Lecturas de referencia (autores y obras reales):

  • Anne D'Alleva, Arts of the Pacific Islands (Yale University Press) — manual de referencia, claro y actualizado.
  • Adrienne Kaeppler, The Pacific Arts of Polynesia and Micronesia (Oxford History of Art) — síntesis rigurosa de una de las grandes especialistas.
  • Nicholas Thomas, Oceanic Art (Thames & Hudson, World of Art) — introducción accesible y bien ilustrada.
  • Howard Morphy, Aboriginal Art (Phaidon) — obra fundamental sobre el arte aborigen australiano y su significado.
  • Wally Caruana, Aboriginal Art (Thames & Hudson, World of Art) — panorama del arte aborigen antiguo y contemporáneo.
  • Jo Anne Van Tilburg, Easter Island: Archaeology, Ecology and Culture — sobre Rapa Nui y los moái.

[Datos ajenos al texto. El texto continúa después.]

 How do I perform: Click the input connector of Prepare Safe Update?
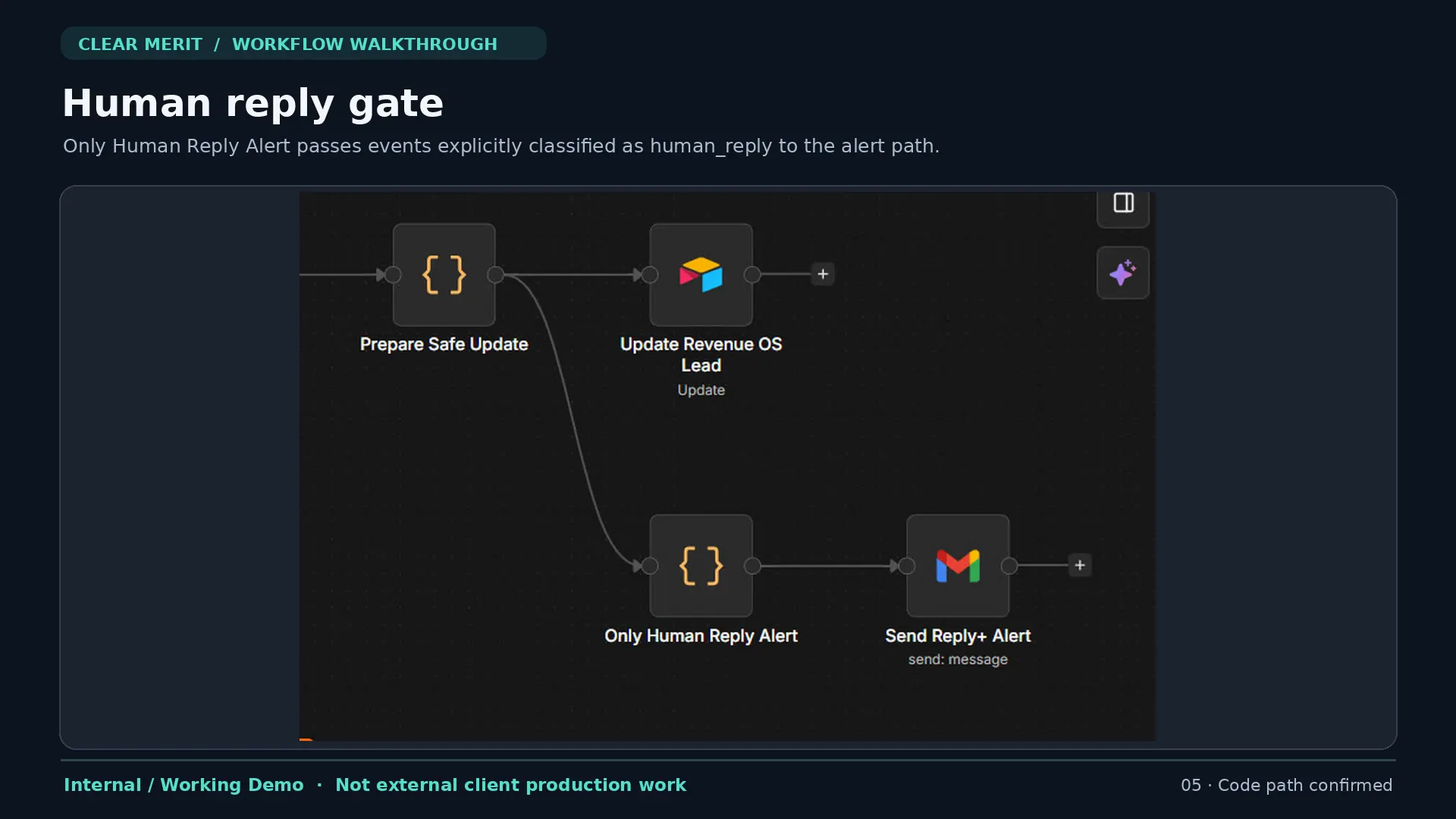tap(393, 275)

  • Para el debate crítico: el catálogo y la polémica en torno a "Primitivism" in 20th Century Art (MoMA, 1984) y los escritos de James Clifford sobre coleccionismo y etnografía.

Museos y recursos:

  • Te Papa Tongarewa (Wellington, Nueva Zelanda): el gran museo nacional, con casas de reunión y taonga maoríes presentados desde la perspectiva indígena.

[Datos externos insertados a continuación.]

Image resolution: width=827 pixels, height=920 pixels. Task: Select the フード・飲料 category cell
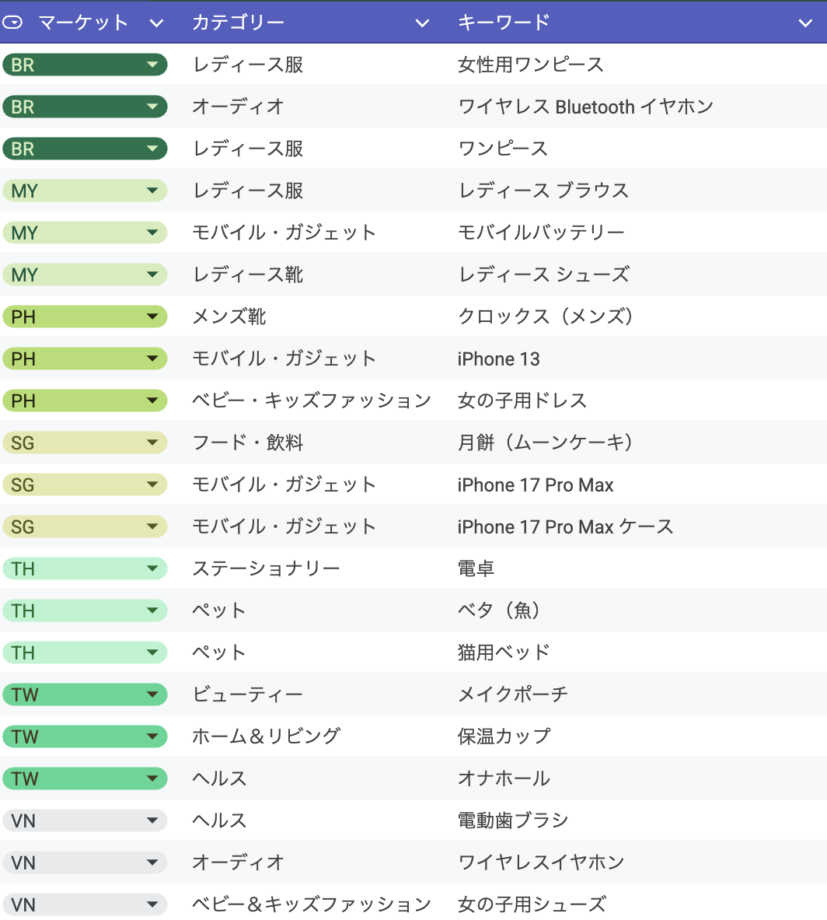[x=247, y=443]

  • Metropolitan Museum of Art (Nueva York): colección de Oceanía (antes en el ala Rockefeller), con notables malanggan y tallas melanesias.
  • Museo del Quai Branly – Jacques Chirac (París): una de las mayores colecciones de arte de Oceanía del mundo.
  • British Museum (Londres): moái Hoa Hakananai‘a, capas de plumas hawaianas y materiales de los viajes de Cook.
  • National Gallery of Australia (Canberra) y Art Gallery of New South Wales (Sídney): grandes colecciones de arte aborigen, incluida Warlugulong.
  • Bishop Museum (Honolulú, Hawái): el referente para el arte hawaiano (capas de plumas, tallas, tapa).
  • In situ: los yacimientos de arte rupestre de Kakadu (Australia) y las plataformas ahu de Rapa Nui ofrecen la experiencia de estas obras en su lugar y paisaje originales.